1.9 KiB
OK, clear picture. Here's the honest assessment:
What you have is a manually curated, vault-specific MoC — essentially a flat link directory organized loosely by concept cluster. It's useful as a navigation aid but it's not a taxonomy, it has no definitions, inconsistent depth across topics, and it'll drift out of sync as your vault grows.
Standardized alternatives worth knowing about:
NIST IR 7298 (Glossary of Key Information Security Terms) Probably the closest drop-in. It's a freely available, regularly revised glossary of ~1000 terms, directly derived from NIST SP 800-x publications and FIPS standards. Flat A–Z with authoritative definitions. No topology though.
ISO/IEC 27000:2018 You already reference ISO 27002 Annex A in your frontmatter. ISO 27000 is specifically the vocabulary and definitions standard for the whole 27k family. If you're building ISO27DIY content, this is the canonical source. It's not free, but you presumably have it.

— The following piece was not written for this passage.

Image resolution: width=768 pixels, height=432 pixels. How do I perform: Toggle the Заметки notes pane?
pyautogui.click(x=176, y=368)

NIST Cybersecurity Framework (CSF) 2.0 — Taxonomy Organizes concepts into Functions → Categories → Subcategories. Gives you a proper hierarchy rather than a flat list. Better as a structure than a dictionary.

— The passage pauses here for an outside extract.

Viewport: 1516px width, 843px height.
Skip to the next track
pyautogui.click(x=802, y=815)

MITRE ATT&CK / CAPEC Only relevant if you go deep on threat modeling — not general InfoSec concepts.
The real question: what is this MoC for in your context?
If it's internal navigation in your vault → keep it, it's fine for that, no standard replaces it.

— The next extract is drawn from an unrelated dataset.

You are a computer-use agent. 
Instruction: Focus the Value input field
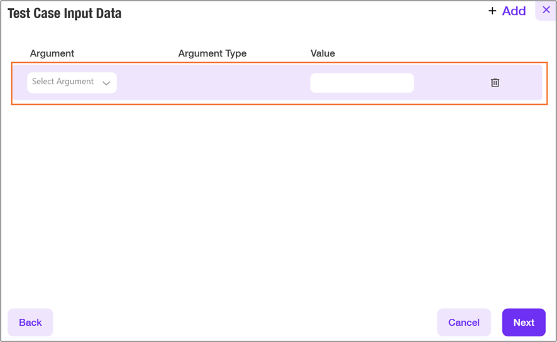[x=361, y=83]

If it's meant to underpin the ISO27DIY corpus/knowledge base → you should anchor definitions to ISO 27000 + NIST IR 7298, and restructure around the CSF taxonomy or the ISO 27001/27002 clause structure instead of this ad hoc list.
If it's for end-user-facing content (glossary in the platform) → NIST IR 7298 is the most defensible, plain-English source to derive from.
Which of those is the actual use case?